YOUR OBJECTIVE —
Print the lines of the records from the line holding "Task: Click the" through the line holding "Click the brown", both inclusive, and leave the pictures out of the output.

RECORDS PROVIDED —
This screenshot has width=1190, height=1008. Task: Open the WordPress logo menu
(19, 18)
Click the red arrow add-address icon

--

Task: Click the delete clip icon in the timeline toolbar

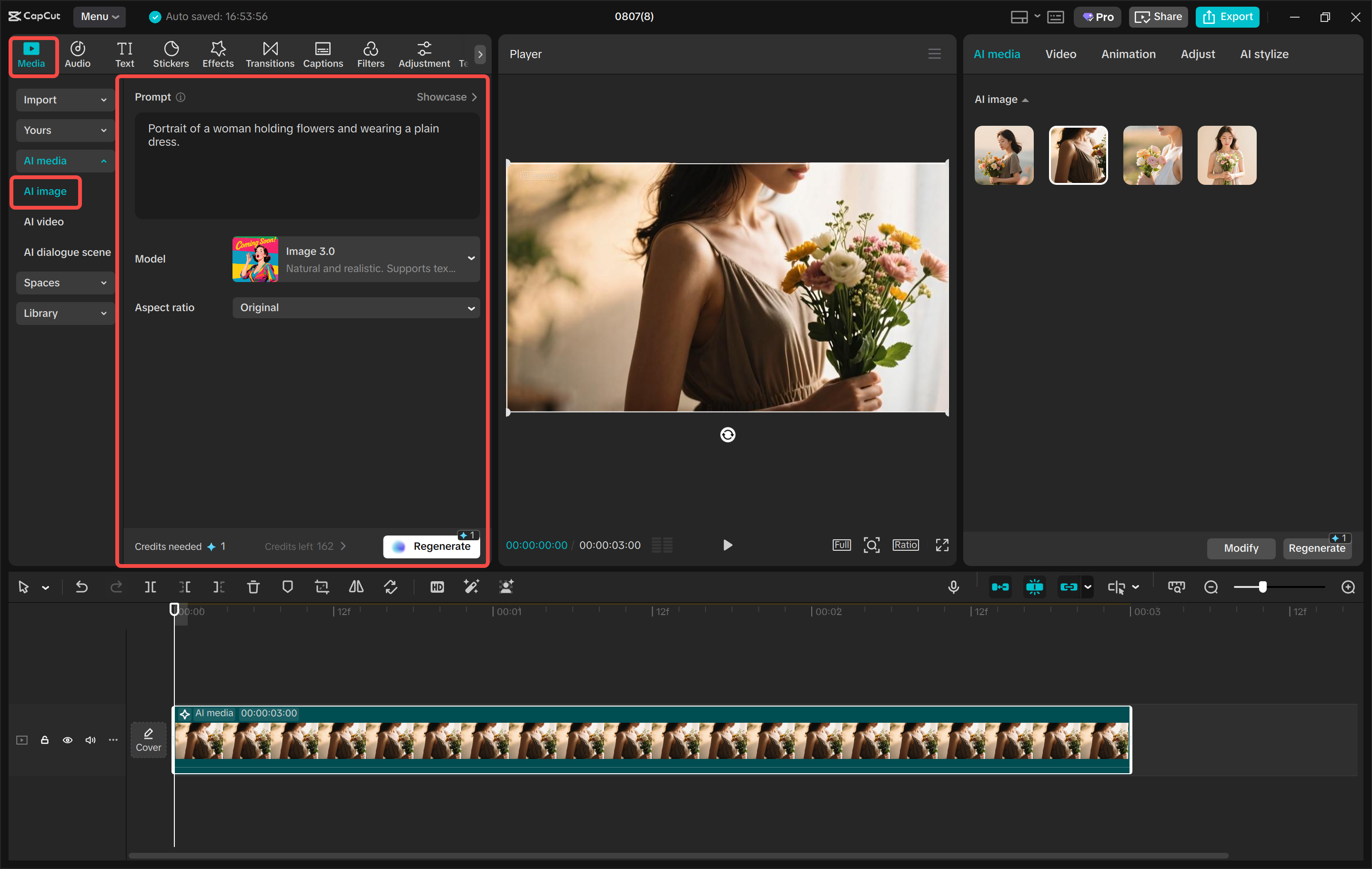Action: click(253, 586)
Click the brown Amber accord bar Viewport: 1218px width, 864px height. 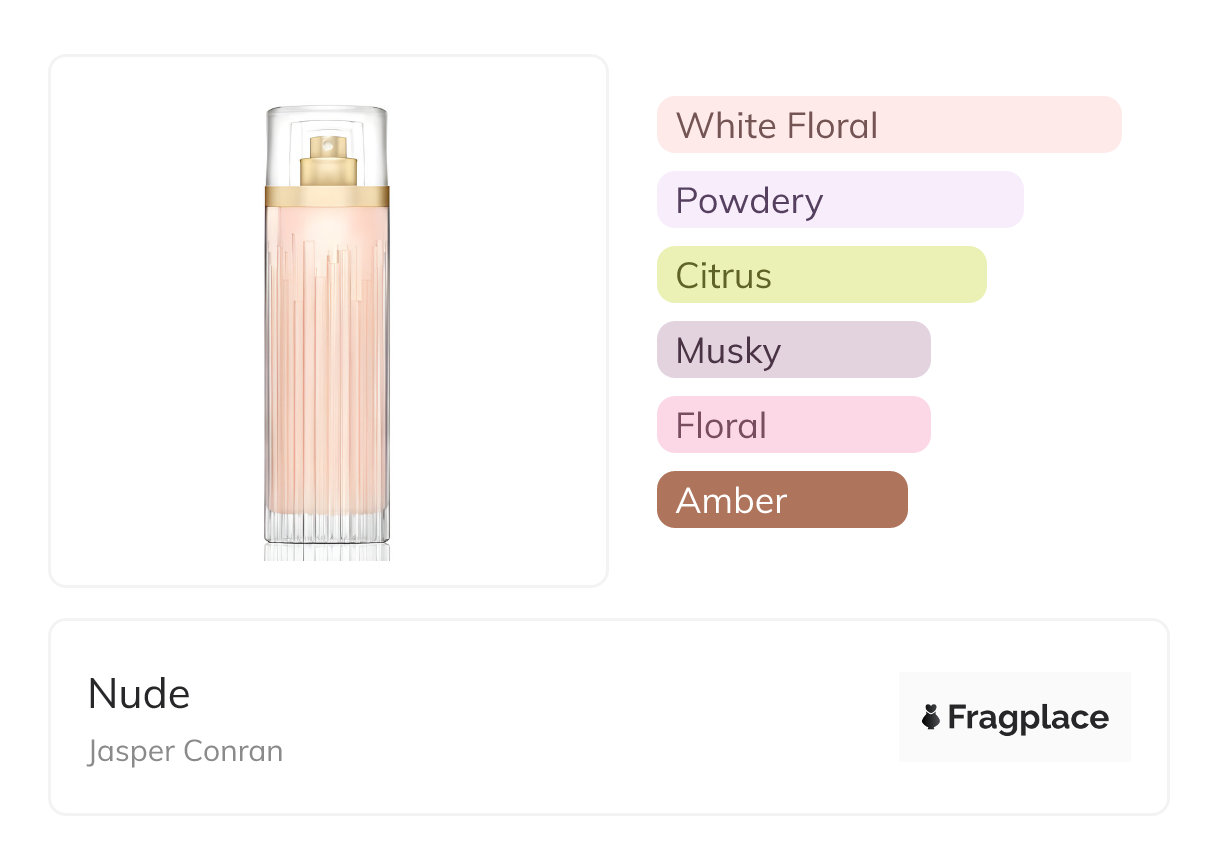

--

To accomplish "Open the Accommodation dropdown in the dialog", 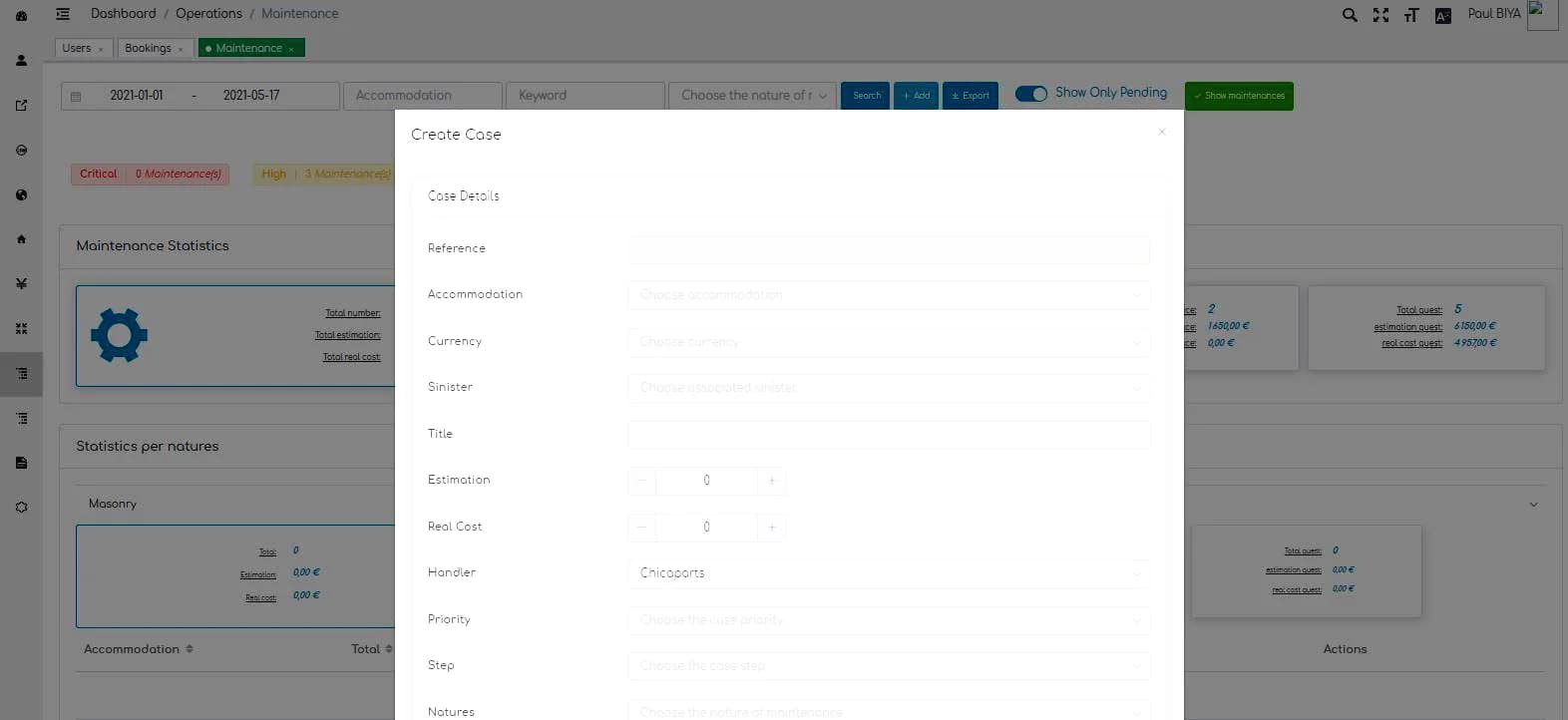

FINAL ANSWER —
Task: Click the delete clip icon in the timeline toolbar

Action: click(253, 586)
Click the brown Amber accord bar Viewport: 1218px width, 864px height. 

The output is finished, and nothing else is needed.